──────── Reading text

Skip to content

kxi.sp.lifecycle

Stream Processor lifecycle hooks and triggers.

All of the functions in this module are available at the top-level of the Stream Processor interface. For example, sp.lifecycle.on_checkpoint is available as sp.on_checkpoint.

Warnings:

Provided handler functions are converted to q functions Many of the functions in this module accept "handlers", i.e. callback functions. These functions are converted to q functions, so a few caveats apply to them. They should not rely on default arguments, as q will expect every default argument will be provided. Also *args and **kwargs are both treated as a single argument, which should be a list or dict respectively. Best practice is to wrap functions that use these features that don't translate over to q well in a basic function which q can handle better. For example, instead of passing print in as a handler that would be given three arguments use lambda x, y, z: print(x, y, z).

on_setup

def on_setup(handler: Callable[[], None]) -> None

Set the global handler that will be called before a pipeline has finished initializing.

Arguments:

  • handler - A function that will be called before a pipeline has finished initializing, after all operator in a pipeline are setup. It will not be provided any arguments, and its return value is ignored.
    >>> from kxi import sp
    
    >>> def on_setup():
            global setup
            setup = True
    >>> setup = False
    
    >>> assert not setup
    >>> sp.lifecycle.on_setup(on_setup)

────────────────

• _Task description_: Can you reproduce the kxi.sp.lifecycle page above word for word, from start to finish?

──────── Dataset content

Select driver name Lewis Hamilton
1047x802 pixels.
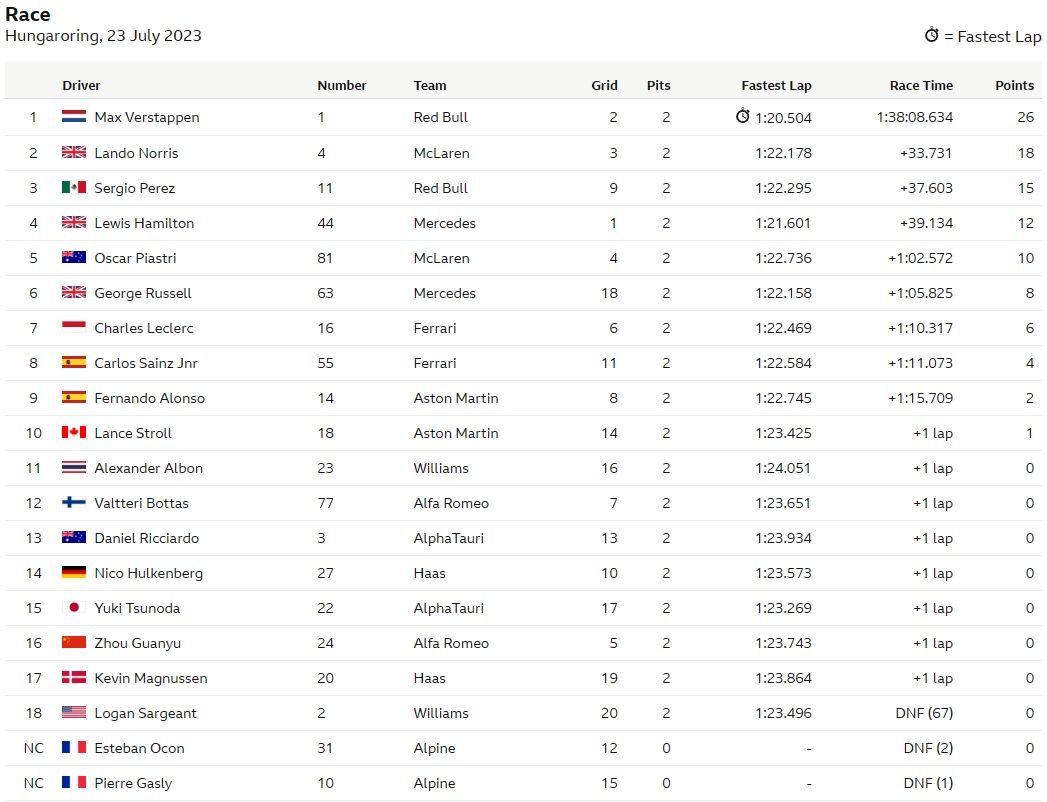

────────────────

• _Correct response_:
Skip to content

kxi.sp.lifecycle

Stream Processor lifecycle hooks and triggers.

All of the functions in this module are available at the top-level of the Stream Processor interface. For example, sp.lifecycle.on_checkpoint is available as sp.on_checkpoint.

Warnings:

Provided handler functions are converted to q functions Many of the functions in this module accept "handlers", i.e. callback functions. These functions are converted to q functions, so a few caveats apply to them. They should not rely on default arguments, as q will expect every default argument will be provided. Also *args and **kwargs are both treated as a single argument, which should be a list or dict respectively. Best practice is to wrap functions that use these features that don't translate over to q well in a basic function which q can handle better. For example, instead of passing print in as a handler that would be given three arguments use lambda x, y, z: print(x, y, z).

on_setup

def on_setup(handler: Callable[[], None]) -> None

Set the global handler that will be called before a pipeline has finished initializing.

Arguments:

  • handler - A function that will be called before a pipeline has finished initializing, after all operator in a pipeline are setup. It will not be provided any arguments, and its return value is ignored.
    >>> from kxi import sp
    
    >>> def on_setup():
            global setup
            setup = True
    >>> setup = False
    
    >>> assert not setup
    >>> sp.lifecycle.on_setup(on_setup)